Component	Grammar-specific?	Mechanisable?	Your work
`TT` — token-type enum	Yes	✓ fully — derived from the grammar's terminal set	None
`spanTokenize` — span detector	No — grammar-agnostic	—	Adjust `SPAN_OPTS` if your grammar uses non-default delimiters or comment style
`classify` — span → token mapper	Yes	✓ fully — every punct terminal becomes a `switch` case; every keyword becomes a `KEYWORDS` entry	None
`{Base}TokenParser` — recursive descent (extends `TokenRDParser`)	Yes	✓ partially — one stub per production rule	Fill in each `#parse<Rule>()` body

Because spanTokenize is grammar-agnostic, the same boundary-detection logic would work unchanged for any grammar — only SPAN_OPTS needs adjusting. classify and {Base}TokenParser are fully derived from the grammar and are where the grammar-specific work lives. Token navigation (peekToken(), eatToken(), matchToken()) is inherited from TokenRDParser.

Unlike the generated parser, the scaffold is not regenerated — it is a one-time starting point. Fill in the #parse<Rule>() methods with the logic for each production rule and change the static parse() return type from unknown to your concrete result type.

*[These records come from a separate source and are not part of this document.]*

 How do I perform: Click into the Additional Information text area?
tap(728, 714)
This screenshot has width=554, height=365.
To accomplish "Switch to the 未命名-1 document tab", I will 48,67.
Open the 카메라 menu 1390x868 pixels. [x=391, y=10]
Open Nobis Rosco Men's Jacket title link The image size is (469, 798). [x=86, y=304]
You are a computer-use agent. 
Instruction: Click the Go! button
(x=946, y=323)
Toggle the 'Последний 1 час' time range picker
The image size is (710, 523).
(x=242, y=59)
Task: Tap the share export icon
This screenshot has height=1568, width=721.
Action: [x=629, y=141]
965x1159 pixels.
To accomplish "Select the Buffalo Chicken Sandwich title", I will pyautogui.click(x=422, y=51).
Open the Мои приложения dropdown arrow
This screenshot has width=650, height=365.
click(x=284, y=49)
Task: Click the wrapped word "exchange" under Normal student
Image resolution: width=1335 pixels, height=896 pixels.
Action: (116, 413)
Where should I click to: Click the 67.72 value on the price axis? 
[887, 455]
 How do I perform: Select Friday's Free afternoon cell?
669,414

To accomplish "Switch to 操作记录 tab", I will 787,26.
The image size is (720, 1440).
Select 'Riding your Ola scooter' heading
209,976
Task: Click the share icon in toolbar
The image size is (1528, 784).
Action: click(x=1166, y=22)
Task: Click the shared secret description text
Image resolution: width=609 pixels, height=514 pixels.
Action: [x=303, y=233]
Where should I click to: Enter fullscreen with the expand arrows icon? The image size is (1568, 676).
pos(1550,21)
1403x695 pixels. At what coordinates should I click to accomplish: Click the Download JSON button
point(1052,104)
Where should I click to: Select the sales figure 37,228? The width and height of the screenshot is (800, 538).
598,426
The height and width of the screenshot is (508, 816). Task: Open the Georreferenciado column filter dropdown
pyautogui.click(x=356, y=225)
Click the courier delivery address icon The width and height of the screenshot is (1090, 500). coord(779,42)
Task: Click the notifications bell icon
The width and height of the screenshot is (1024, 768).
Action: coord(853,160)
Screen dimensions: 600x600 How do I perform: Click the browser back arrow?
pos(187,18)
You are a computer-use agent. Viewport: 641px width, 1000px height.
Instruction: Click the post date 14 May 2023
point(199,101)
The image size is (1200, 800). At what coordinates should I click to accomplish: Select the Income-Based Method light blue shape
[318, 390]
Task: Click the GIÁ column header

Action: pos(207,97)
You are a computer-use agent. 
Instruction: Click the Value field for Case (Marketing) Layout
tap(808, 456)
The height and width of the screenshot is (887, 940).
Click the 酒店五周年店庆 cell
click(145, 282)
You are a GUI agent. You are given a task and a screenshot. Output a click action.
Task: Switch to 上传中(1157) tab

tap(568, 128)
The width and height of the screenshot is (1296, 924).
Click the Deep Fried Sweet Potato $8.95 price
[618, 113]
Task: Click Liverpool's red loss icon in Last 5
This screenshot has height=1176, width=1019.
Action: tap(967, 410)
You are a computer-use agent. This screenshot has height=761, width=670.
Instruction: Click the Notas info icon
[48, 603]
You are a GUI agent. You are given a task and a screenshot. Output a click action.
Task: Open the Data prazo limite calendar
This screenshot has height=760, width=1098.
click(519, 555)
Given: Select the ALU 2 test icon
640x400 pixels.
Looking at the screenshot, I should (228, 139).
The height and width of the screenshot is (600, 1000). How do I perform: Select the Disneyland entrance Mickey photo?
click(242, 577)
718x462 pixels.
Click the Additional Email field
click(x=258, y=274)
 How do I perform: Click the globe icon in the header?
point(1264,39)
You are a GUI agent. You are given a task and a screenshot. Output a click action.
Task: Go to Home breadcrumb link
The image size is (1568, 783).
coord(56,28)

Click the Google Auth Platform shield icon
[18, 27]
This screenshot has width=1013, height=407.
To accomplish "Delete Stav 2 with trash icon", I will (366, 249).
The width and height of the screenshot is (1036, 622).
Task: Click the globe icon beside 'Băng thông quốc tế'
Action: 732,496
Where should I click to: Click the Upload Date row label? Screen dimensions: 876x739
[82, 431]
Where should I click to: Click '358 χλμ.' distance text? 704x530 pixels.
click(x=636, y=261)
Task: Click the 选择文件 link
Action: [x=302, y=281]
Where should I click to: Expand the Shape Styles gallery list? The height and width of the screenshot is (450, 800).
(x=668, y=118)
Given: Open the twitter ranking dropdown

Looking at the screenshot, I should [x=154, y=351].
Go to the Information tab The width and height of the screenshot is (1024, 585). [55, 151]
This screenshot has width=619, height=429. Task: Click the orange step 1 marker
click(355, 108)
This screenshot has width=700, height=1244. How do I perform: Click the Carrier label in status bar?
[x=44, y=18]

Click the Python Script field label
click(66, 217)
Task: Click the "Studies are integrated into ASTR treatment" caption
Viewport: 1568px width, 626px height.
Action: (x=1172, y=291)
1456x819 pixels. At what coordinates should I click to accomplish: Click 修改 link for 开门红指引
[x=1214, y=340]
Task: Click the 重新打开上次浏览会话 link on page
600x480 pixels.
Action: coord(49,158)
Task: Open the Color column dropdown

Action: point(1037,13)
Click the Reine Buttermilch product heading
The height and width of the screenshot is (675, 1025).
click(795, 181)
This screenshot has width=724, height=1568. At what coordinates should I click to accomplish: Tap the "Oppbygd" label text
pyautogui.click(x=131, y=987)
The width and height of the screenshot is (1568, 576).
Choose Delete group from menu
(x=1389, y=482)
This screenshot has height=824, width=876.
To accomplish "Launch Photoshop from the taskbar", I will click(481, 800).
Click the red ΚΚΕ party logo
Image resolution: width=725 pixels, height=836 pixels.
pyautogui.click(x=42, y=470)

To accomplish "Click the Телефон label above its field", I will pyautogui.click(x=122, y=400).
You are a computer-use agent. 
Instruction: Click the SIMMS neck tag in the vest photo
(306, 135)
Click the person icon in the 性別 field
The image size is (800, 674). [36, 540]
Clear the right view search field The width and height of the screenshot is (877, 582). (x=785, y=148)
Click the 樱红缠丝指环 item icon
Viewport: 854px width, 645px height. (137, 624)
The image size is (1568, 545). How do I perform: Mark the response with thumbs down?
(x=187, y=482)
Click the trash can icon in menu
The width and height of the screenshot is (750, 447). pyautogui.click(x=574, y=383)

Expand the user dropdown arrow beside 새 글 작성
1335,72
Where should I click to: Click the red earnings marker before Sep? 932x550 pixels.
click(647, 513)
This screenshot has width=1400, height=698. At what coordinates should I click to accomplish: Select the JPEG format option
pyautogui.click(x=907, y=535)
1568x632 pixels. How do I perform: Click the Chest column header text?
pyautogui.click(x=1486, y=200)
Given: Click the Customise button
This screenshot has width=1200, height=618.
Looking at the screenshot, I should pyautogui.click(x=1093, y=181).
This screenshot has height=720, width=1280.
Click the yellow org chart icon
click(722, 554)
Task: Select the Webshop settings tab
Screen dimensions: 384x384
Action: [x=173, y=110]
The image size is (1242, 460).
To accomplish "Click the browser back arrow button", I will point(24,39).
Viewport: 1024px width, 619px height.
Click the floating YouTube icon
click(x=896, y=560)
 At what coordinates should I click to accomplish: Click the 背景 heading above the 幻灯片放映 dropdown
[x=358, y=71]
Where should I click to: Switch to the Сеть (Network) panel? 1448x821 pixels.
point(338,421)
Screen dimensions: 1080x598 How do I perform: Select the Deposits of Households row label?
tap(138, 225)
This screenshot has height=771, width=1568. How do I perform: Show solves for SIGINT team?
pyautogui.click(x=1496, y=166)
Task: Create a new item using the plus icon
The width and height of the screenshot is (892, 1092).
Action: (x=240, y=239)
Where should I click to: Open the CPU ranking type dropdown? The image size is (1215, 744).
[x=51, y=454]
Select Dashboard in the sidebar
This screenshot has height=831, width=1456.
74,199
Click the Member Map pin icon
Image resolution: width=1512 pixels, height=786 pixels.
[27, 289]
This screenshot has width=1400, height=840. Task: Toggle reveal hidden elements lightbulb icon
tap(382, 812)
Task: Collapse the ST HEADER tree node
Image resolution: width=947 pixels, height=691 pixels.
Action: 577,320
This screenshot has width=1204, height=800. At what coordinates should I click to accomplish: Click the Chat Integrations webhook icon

# Compare the scannerless generated parser with the span-lexer scaffold:
rdp-gen grammar.ebnf --parser-name MyParser --output src/MyParser.ts
rdp-gen grammar.ebnf --parser-name MyParser --lexer span --output src/MyLexer.ts

For grammars where character-class rules are not a significant factor, the scannerless generated parser is the simpler choice and plenty fast. Reach for the span-lexer scaffold when profiling shows the parser is a bottleneck and your grammar has rules matching large sets of individual characters.